___ Extracted material

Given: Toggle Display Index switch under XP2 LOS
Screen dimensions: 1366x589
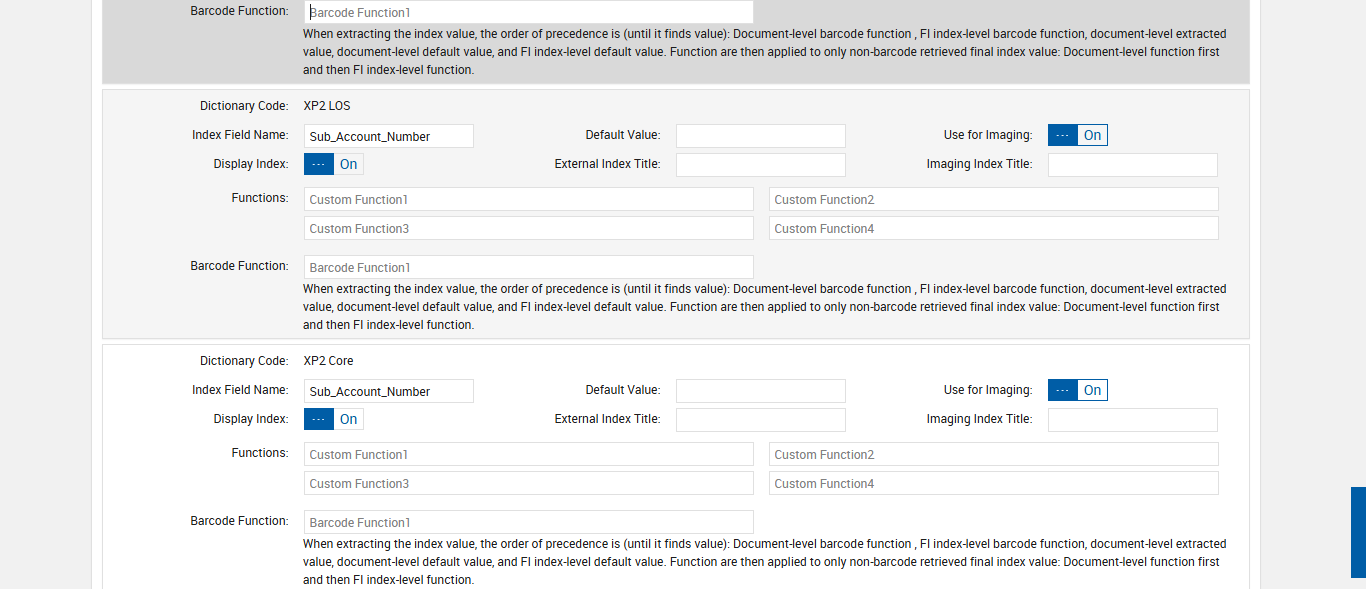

______
___ Extracted material

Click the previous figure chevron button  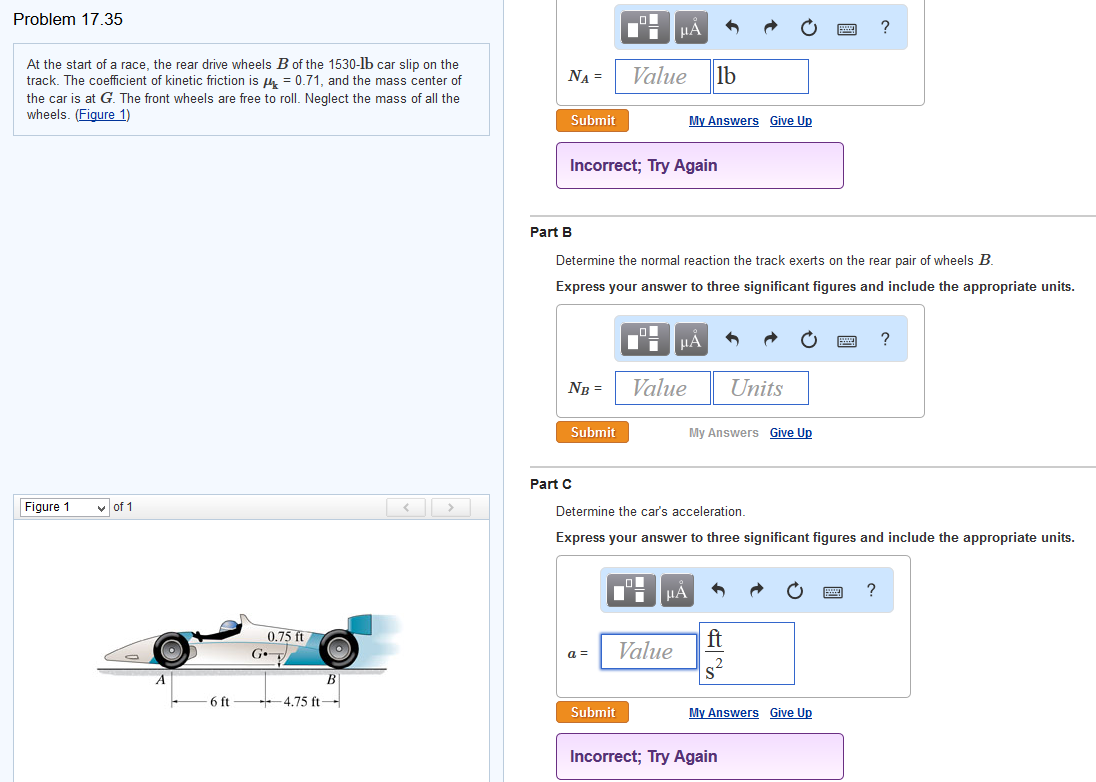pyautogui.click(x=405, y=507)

______
___ Extracted material

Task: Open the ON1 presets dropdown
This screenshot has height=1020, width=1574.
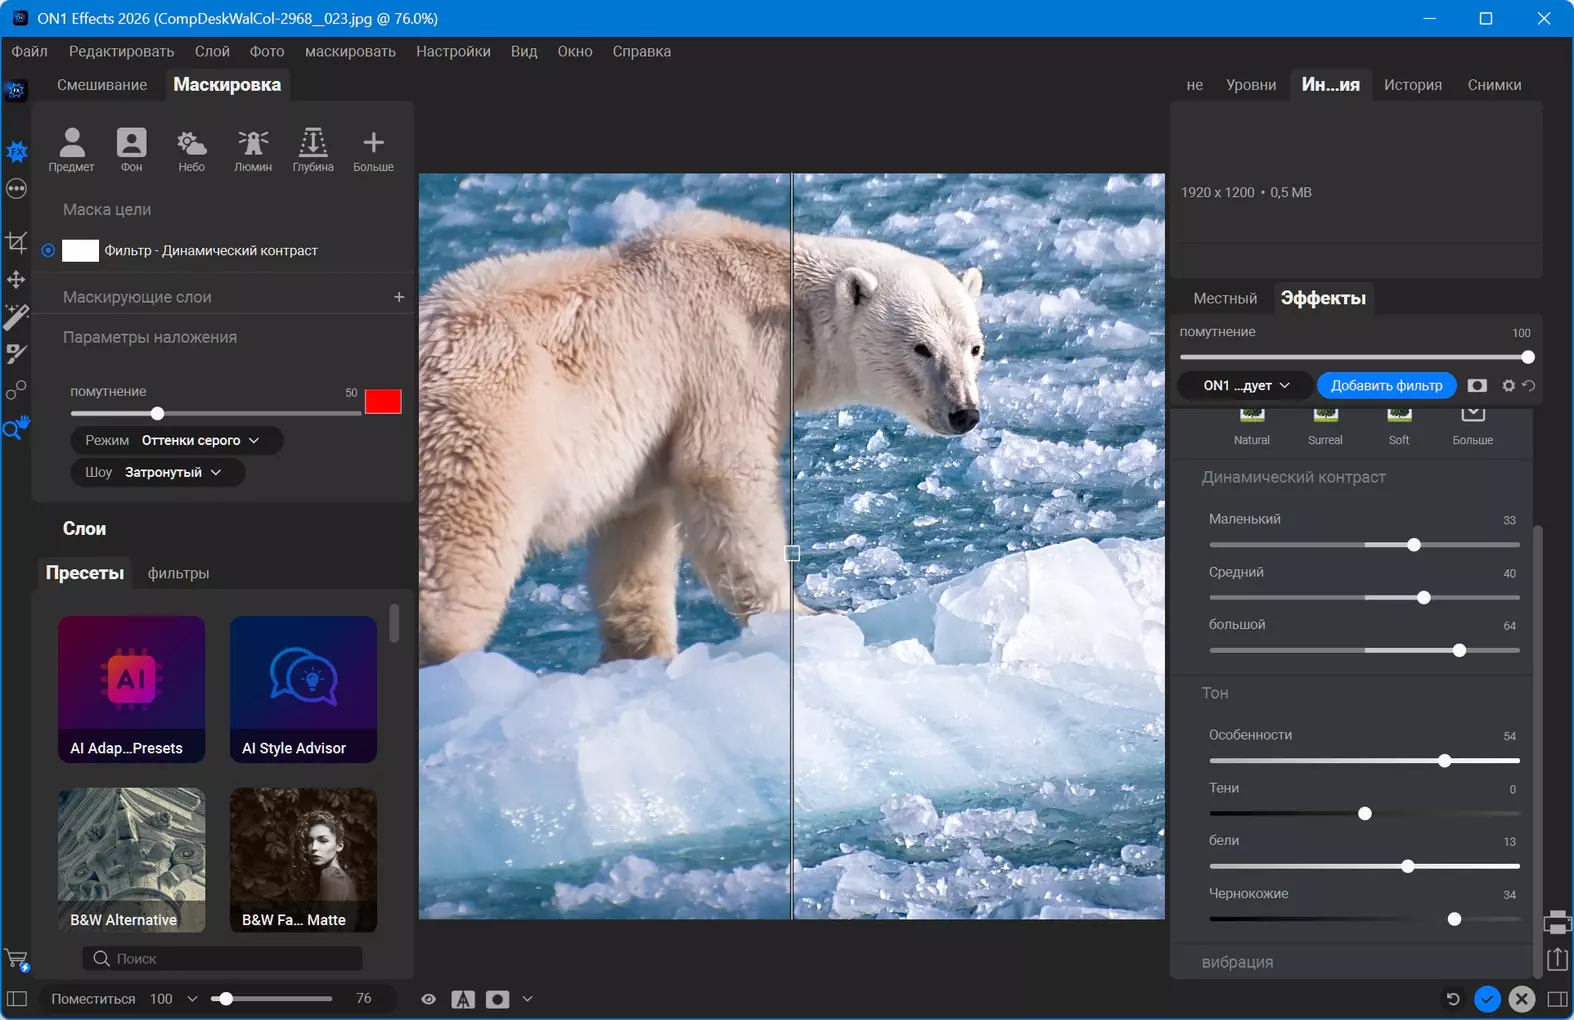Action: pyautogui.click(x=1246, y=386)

______

**Assigned task**: In the material above, locate the line containing "Given: Toggle Display" and the line containing "Screen dimensions: 1366x589". Transcribe exactly those two lines and every line between them, and nothing more.

**Task result**:
Given: Toggle Display Index switch under XP2 LOS
Screen dimensions: 1366x589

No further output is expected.